The out-of-court settlement announced in High Court in London also ended a countersuit brought by the author, Seymour M. Hersh, and the publisher, Faber & Faber Ltd. The Maxwell lawsuit was prompted by Mr. Hersh's 1991 book "The Samson Option," about Israel's nuclear weapons program.
In yesterday's proceedings, a lawyer for the Mirror Group, which was controlled by Mr. Maxwell before his death in November 1991, said it acknowledged that Mr. Hersh "is an author of excellent reputation and of the highest integrity who would never write anything which he did not believe to be true and that he was in this instance fully justified in writing what he did." Ties to Mossad
Mr. Hersh's book said Mr. Maxwell had ties with Mossad, the Israeli intelligence service, and that Nicholas Davies, foreign editor of The Daily Mirror, the flagship of Mr. Maxwell's newspaper empire, had helped arrange the sale of Israeli arms to Iran as well as help Israeli agents kidnap an Israeli nuclear technician.
Mr.
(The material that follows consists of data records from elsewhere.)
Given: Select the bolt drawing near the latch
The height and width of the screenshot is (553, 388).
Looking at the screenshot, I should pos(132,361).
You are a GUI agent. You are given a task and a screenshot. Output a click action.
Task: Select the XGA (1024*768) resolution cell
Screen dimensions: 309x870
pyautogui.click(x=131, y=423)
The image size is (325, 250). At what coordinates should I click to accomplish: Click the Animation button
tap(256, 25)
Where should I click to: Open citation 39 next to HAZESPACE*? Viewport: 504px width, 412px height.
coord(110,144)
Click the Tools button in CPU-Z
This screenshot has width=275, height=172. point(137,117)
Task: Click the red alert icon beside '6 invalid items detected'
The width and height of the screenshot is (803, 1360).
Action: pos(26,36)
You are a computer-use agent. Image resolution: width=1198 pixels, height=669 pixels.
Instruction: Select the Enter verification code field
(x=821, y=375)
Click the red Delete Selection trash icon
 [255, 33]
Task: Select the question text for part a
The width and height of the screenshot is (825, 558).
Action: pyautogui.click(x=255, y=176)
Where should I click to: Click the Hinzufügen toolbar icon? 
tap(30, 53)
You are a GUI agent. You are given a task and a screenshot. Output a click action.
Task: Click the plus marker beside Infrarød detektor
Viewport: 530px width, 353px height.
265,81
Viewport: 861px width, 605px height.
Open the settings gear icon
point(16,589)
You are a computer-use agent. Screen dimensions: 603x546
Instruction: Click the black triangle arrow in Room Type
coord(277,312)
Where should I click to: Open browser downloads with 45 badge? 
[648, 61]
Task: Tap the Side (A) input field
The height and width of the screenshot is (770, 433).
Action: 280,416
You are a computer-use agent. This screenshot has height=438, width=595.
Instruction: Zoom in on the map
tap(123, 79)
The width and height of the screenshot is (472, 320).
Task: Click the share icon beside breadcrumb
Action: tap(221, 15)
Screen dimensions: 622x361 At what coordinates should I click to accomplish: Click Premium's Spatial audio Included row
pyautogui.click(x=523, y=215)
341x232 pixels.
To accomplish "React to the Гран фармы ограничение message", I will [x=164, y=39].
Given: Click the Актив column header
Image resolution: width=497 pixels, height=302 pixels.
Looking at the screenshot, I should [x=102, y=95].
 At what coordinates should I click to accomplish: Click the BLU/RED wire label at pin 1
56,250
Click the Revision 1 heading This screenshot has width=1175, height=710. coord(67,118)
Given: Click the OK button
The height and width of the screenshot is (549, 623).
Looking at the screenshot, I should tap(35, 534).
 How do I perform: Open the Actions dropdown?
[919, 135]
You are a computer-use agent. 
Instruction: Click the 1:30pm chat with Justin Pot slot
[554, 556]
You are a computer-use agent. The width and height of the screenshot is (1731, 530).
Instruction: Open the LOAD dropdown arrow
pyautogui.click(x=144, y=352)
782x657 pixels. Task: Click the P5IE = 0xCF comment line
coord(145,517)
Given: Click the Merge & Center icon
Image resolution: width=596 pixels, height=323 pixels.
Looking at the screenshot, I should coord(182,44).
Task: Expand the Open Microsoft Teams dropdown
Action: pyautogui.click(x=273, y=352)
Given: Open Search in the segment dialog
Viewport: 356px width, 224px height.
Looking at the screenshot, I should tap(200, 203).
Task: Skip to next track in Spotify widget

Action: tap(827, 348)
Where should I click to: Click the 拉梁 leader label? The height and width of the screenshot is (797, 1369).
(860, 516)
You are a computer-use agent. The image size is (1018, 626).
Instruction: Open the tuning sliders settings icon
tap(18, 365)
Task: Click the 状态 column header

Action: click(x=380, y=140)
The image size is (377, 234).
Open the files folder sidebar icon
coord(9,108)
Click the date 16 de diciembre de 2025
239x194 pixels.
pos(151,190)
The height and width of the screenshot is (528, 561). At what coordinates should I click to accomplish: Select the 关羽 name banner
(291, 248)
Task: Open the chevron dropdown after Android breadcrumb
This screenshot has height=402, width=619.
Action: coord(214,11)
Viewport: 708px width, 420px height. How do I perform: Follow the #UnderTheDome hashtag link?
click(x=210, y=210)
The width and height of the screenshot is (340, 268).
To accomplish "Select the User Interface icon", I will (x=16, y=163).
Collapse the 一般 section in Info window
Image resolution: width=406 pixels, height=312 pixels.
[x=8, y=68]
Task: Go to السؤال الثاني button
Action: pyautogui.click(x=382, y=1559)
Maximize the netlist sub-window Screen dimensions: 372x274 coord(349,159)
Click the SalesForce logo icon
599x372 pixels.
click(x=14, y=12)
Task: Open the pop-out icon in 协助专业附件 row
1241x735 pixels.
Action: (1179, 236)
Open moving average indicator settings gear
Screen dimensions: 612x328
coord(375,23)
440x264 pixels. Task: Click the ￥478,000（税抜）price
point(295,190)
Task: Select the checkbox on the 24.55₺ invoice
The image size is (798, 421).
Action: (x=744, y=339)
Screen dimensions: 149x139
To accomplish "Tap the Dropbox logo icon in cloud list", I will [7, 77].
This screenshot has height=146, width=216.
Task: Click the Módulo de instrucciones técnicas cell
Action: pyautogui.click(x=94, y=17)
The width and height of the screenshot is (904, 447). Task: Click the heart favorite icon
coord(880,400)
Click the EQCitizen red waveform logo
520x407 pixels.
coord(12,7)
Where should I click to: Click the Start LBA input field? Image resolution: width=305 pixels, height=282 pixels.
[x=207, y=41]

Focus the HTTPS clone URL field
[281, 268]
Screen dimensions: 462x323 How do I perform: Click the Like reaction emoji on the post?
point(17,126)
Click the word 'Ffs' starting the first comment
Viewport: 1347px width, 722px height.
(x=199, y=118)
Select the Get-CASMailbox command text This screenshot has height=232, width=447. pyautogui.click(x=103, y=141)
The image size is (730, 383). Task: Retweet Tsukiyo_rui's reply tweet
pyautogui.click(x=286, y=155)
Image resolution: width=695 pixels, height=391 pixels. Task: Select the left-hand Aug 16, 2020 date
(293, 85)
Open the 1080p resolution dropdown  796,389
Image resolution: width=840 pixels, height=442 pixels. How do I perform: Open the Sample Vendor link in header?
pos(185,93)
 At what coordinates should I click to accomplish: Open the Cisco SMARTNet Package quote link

Maxwell and Mr. Davies denied the allegations. The two men and the Mirror Group Newspapers filed their lawsuit in October 1991.
Mr. Maxwell's legal action died with him. Michael Nussbaum of Washington, Mr. Hersh's lawyer in the United States and a participant in the negotiations that led to the settlement, said Mr. Davies, who was later dismissed from The Daily Mirror, had not pursued the case.
The Mirror Group, in addition to apologizing to Mr. Hersh and Faber & Faber and agreeing to pay them damages, also agreed to pay their legal costs. Mr. Nussbaum said terms of the settlement precluded him from disclosing the exact amount of the damages.
Mr. Hersh won a Pulitzer Prize for international reporting in 1970 for exposing the My Lai massacre. He was later a reporter for The New York Times. He was not available for comment yesterday.